[本文]
======

これまで、合格して登録前の人を対象にした開業講座についてお話をしてきました。
ですが、そもそもの話をしますと、行政書士の仕事についてちゃんと知った上で受験している人の割合って思っているより少ないと思うんですよ。
何度も指摘していますが「カバチタレ!」の罪って本当に重いと思います。あの漫画で「行政書士はすごい法律家!」っていう誤解が世間に広まり、そして行政書士会連合会その他の関係団体がそれを公式に否定したという話は私の知る限り一切ありません
「カバチタレ!」のおかげで「すごい法律家の割に比較的簡単になれる」という誤解が日本中に広まり、受験生が急増したんですね。当然、多額の受験料が行政書士という業界に落ちたわけです。直接的に受験料が落ちるのは行政書士試験研究センターなんですけど、全員受かるわけじゃないのは当たり前ですよね。そうしたら、たいていの人は資格学校や通信講座を利用して再チャレンジを図るでしょう。当然、そういう会社が潤います。そうしたら合格者が出ますよね。登録する人が出ることになりますので、都道府県行政書士会(単位会)や行政書士政治連盟にお金が落ちます。この勘違いのおかげで業界が潤っているわけですよ。行政書士法を試験に出せばいいと思いますしかつては出していたんですが、出さなくなったのはちょうど「カバチタレ!」バブルのころです。業界丸ごと一般人を騙してお金を取っているんだから本当に救えません

卵食いとヒヨコ食い

  • 卵食い

行政書士受験講座を開いているような資格学校で、勉強を教えているのが卵食いと呼ばれる人たちです。以前述べました、司法試験崩れの人たちがやりがちなことです。他にも、現在事務所を運営している現役行政書士がサイドビジネスとしてやったりもしています。有資格者の仕事のひとつが次の有資格者を育てることというのは、価値がない資格あるあるですが。
ただ、これ自体は騙すという意味ではそんなに悪質ではないと思うんですよ。合格したいと思っている人たちに対して合格できるようにするための勉強を教えているわけですからね。
問題なのは、受験生のやる気を出させるために「行政書士になればあんな仕事もできる、こんな仕事もできる」と大風呂敷を広げがちなことです。前に述べました開業講座で「法で定められた業務にとらわれるな!」なんて言われちゃったらその気になって「あんな仕事やこんな仕事を…」なんて妄想逞しくしちゃう合格者はなんでそう信じちゃうかと言うと、こういう卵食い講座で刷り込まれてしまっているからというケースが往々にしてあります。

======

[記録一覧]
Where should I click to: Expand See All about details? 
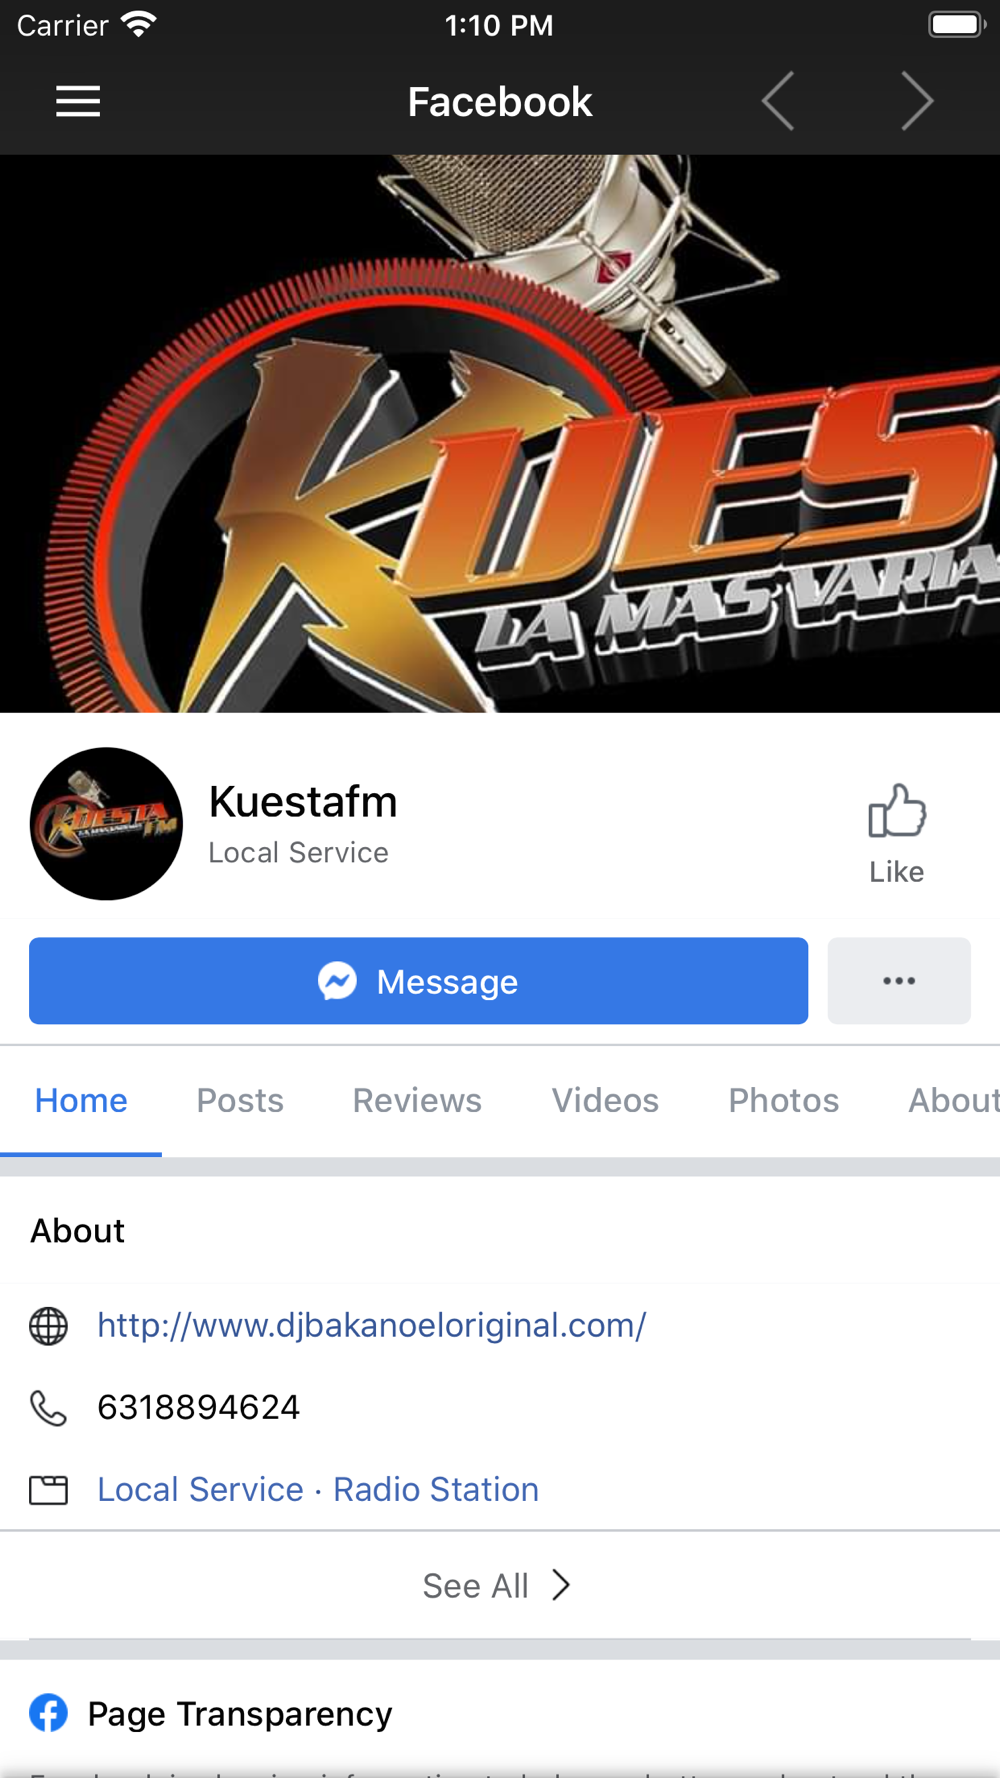pyautogui.click(x=497, y=1585)
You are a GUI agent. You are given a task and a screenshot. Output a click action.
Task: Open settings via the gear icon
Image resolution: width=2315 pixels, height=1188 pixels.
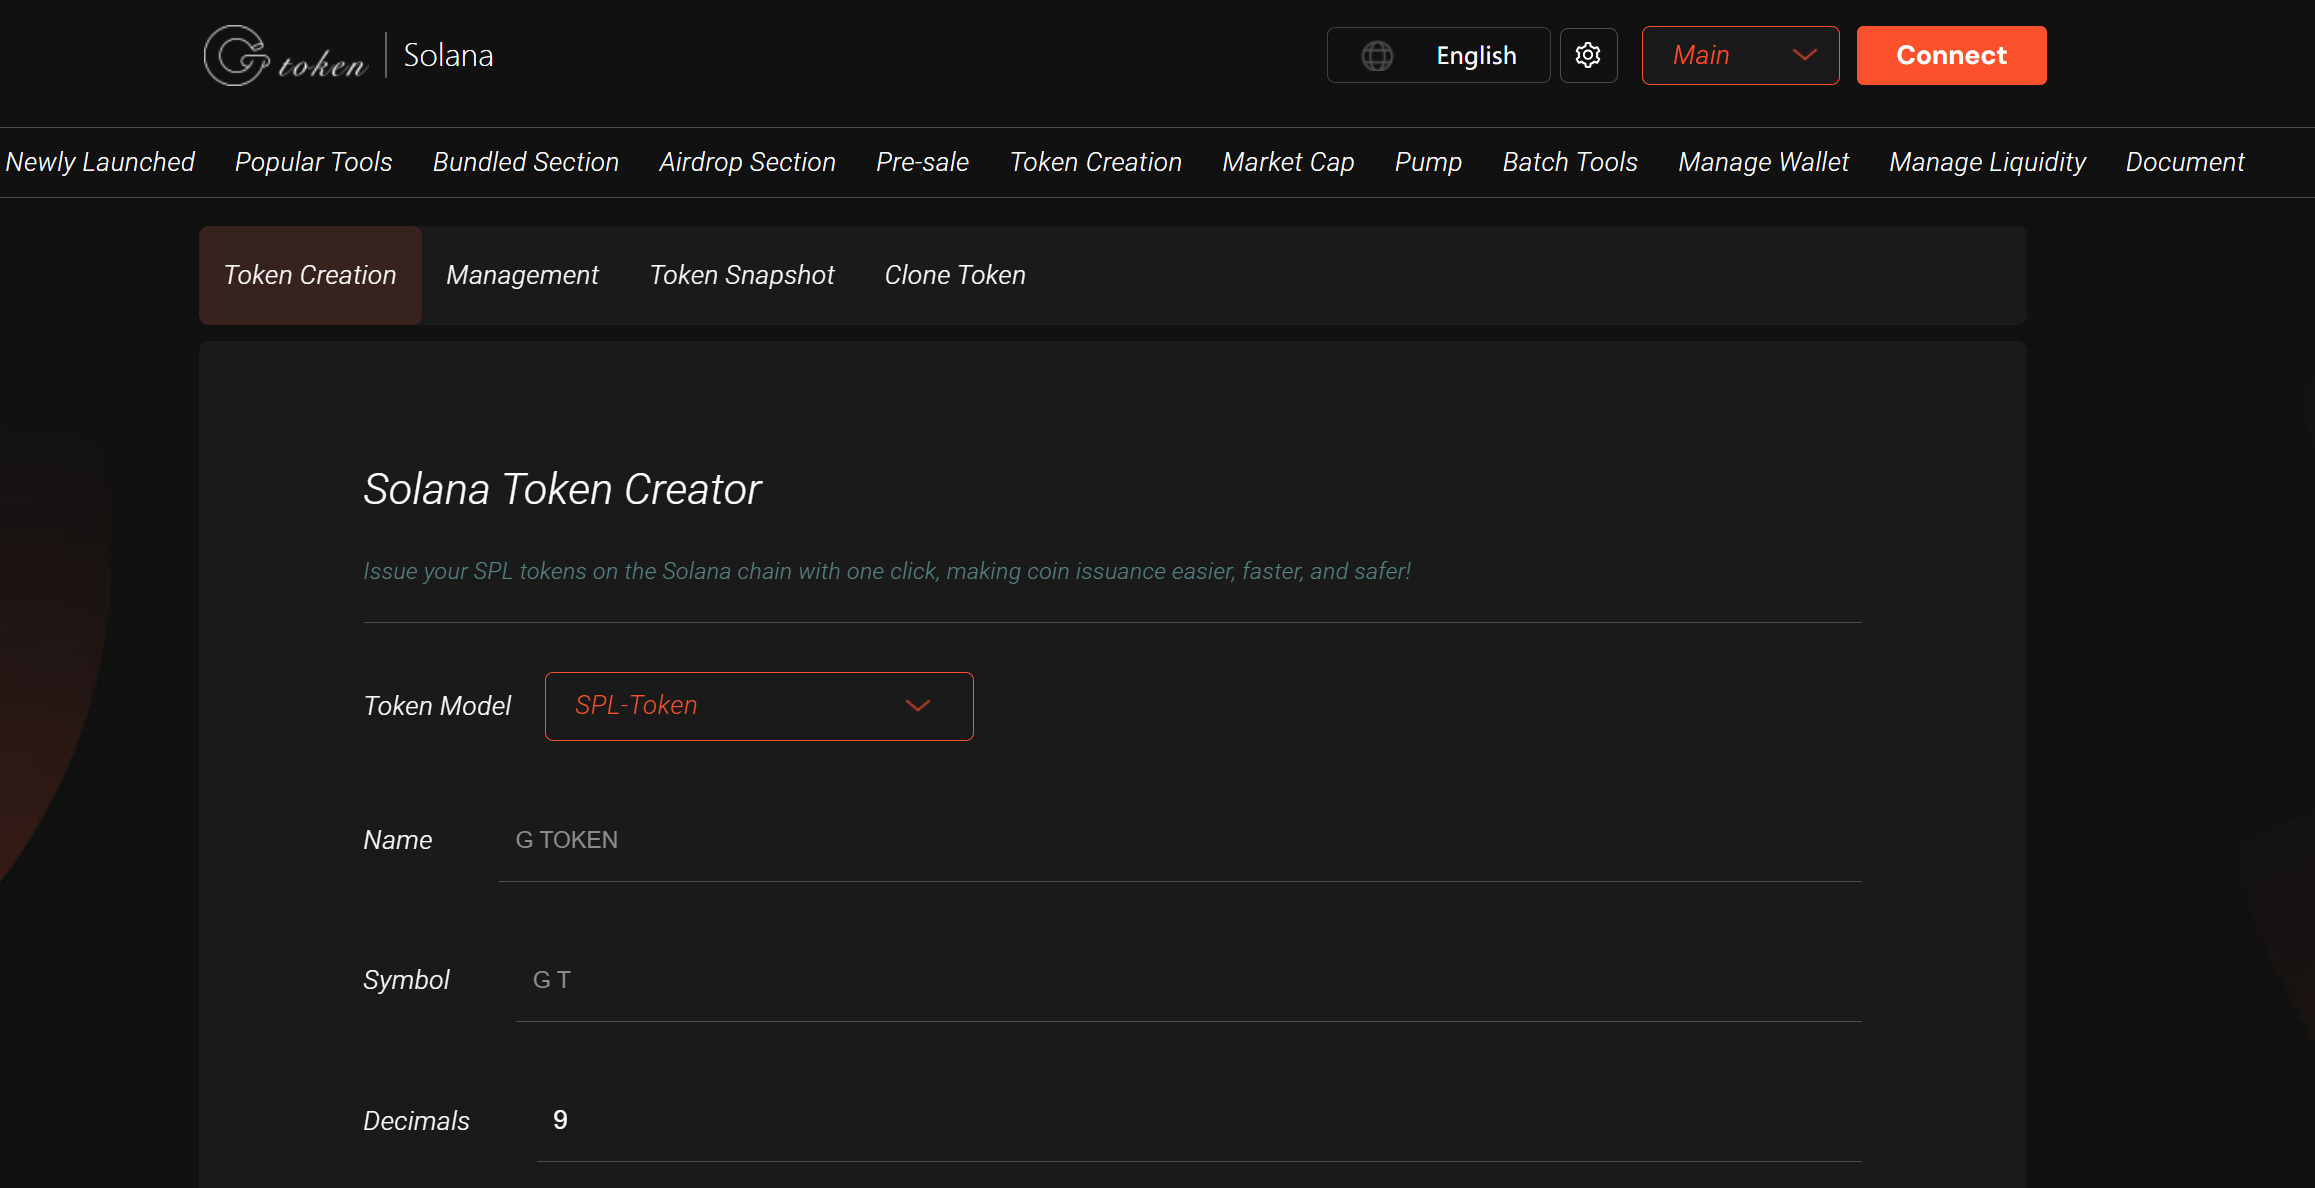[1588, 56]
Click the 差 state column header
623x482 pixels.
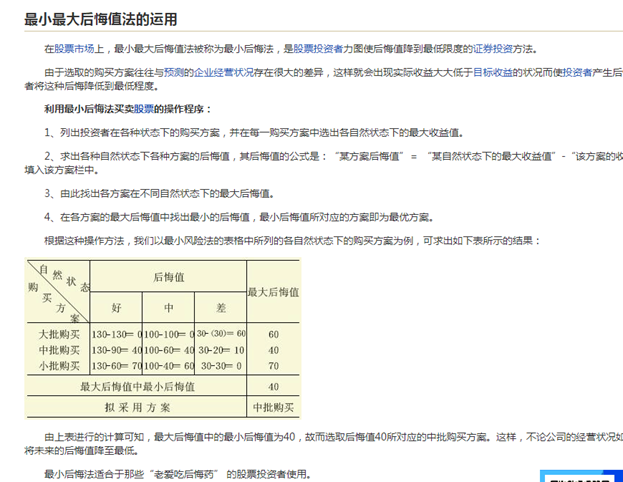click(x=219, y=307)
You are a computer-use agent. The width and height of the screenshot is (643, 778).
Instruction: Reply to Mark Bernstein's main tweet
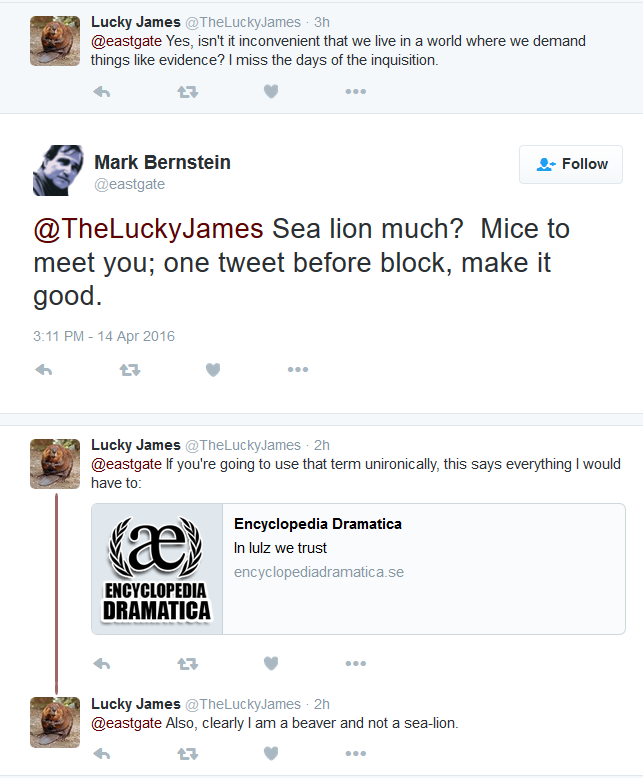(x=44, y=370)
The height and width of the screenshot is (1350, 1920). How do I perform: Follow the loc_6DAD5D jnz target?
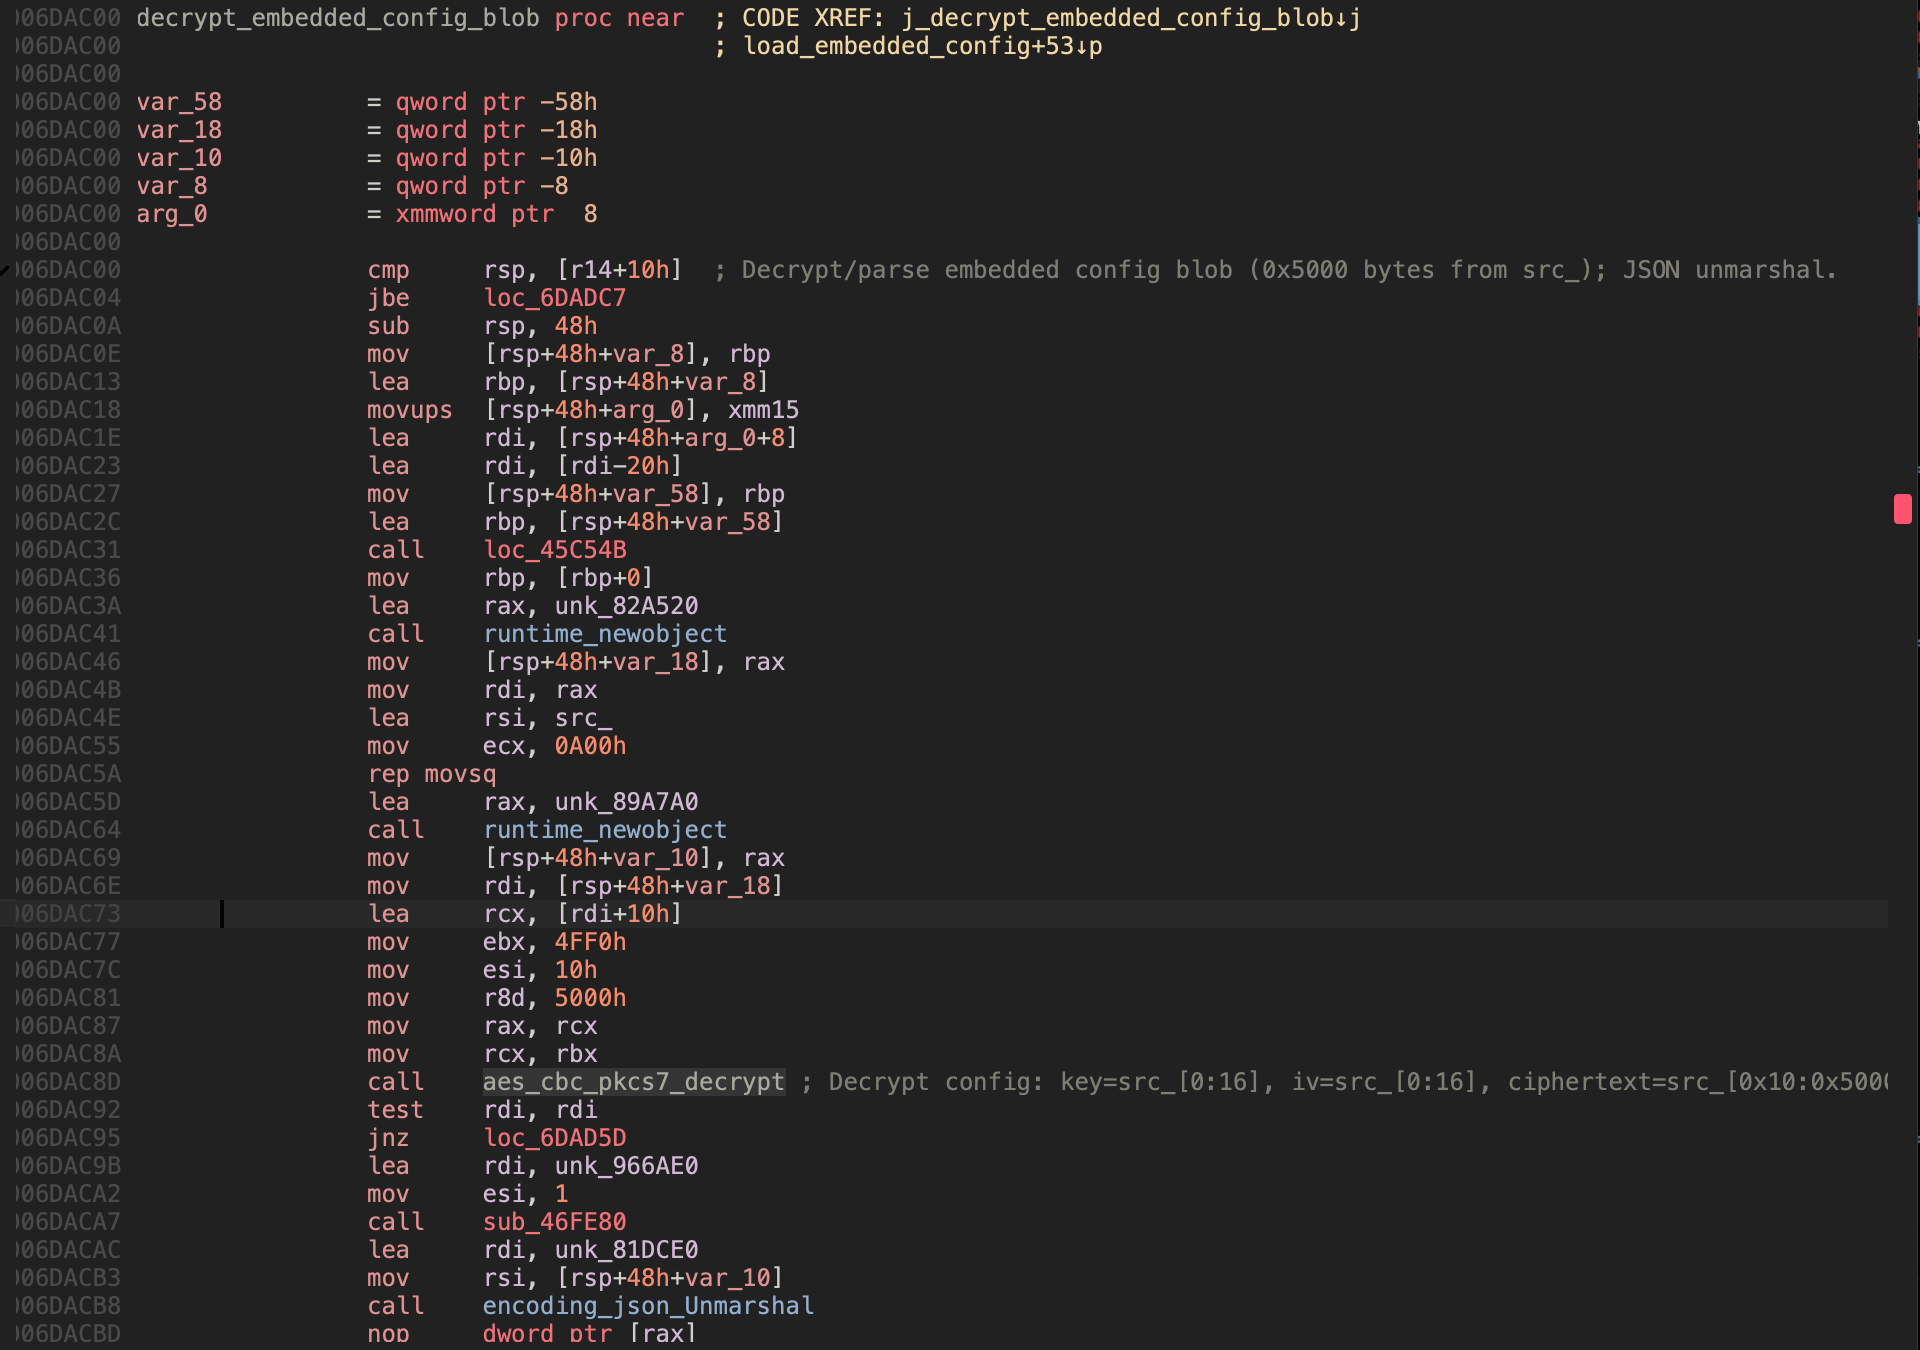pos(554,1138)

======

[あなたの課題]
A. 行政書士業界についての文章を、三文で要約してください。
B. 行政書士業界についての文章を、最後の文の後から書き継いでください。
これらの記録は、本文とは別の出典から取られたものです。

[期待される出力]
A. 「カバチタレ!」によって、行政書士はすごい法律家なのに比較的簡単になれるという誤解が広まり、受験生が急増したと筆者は述べています。その結果、受験料が行政書士試験研究センターに、講座の費用が資格学校や通信講座の会社に、登録に伴うお金が行政書士会や政治連盟に落ち、業界全体が潤っていると筆者は批判しています。また、資格学校で教える「卵食い」は、受験生のやる気を引き出すために、行政書士になればできる仕事について大風呂敷を広げがちな点が問題だとしています。

B.
  • ヒヨコ食い

2~3ヶ月中に登録しようかと考えていたり、あるいはもう登録はしたけれども何をしていいのかすらわからない、というような人たちを集めて、業務を教えてあげると持ちかけてお金を取るというのがヒヨコ食いです。
ヒヨコ食いに関しては自身が登録者ではないという例は私個人は知りません100%有資格者によるものです。
このヒヨコ食いについて詳しく述べたいというのが、今回(および多分今後数回)述べたいことです。

絶対にヒヨコ食いに乗るな!

簡単になったとは言え、司法試験はやはり難関資格です。toCや、toBの中でも限りなくtoCに近い小規模事業者に対する司法サービスの中核を担っています。
ですので一般の方や中小企業の関係者が「法律について誰か専門家を」と考えたときに、まずうかぶのが弁護士だと思います。つまり需要の方が上回っている状態が続いているわけです。
するとどうなるかと言うと、有資格者が事務所を経営するのが比較的楽なんですね。楽どころか、仕事が多すぎて誰かに振りたいと思っていることも少なくありません。
というわけで、合格後間もなくてまだ十分な経験を積んでいない若手を自分の事務所に雇って、細かい仕事はそういう若手に振ることを考えるんですね。
そんなことをしているうちに若手も一人前になっていくという、平和な循環が弁護士という業界には起きているわけです。
一方で、行政書士というのは世間一般の方々にどういう仕事をしているのか全く知られていません。なんなら既に述べたような事情で行政書士本人ですら行政書士が何する人なのかはわかっていません。ですので当然、どうやってお客さんを獲得できるのかも知りません
というわけで「それ、まるっと教えてあげるよ!経験としていくつか実務も振ってあげるよ!」と言って数十万円巻き上げる、というのが「ヒヨコ食い」と呼ばれる人たちです。

ヒヨコ食いは単位会や支部会の研修と何が違うのか?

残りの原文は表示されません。